> YOUR TASK: Your output should be the line that contains "Learning Centre (176, 2260)" and all lines after it in the records, retyped exactly through the last one.

> DATA TO EXAMINE:
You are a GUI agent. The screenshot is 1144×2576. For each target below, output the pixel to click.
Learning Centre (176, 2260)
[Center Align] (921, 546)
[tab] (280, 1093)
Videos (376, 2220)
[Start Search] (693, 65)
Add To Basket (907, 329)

> RESPONSE FOR THIS EXERCISE:
Learning Centre (176, 2260)
[Center Align] (921, 546)
[tab] (280, 1093)
Videos (376, 2220)
[Start Search] (693, 65)
Add To Basket (907, 329)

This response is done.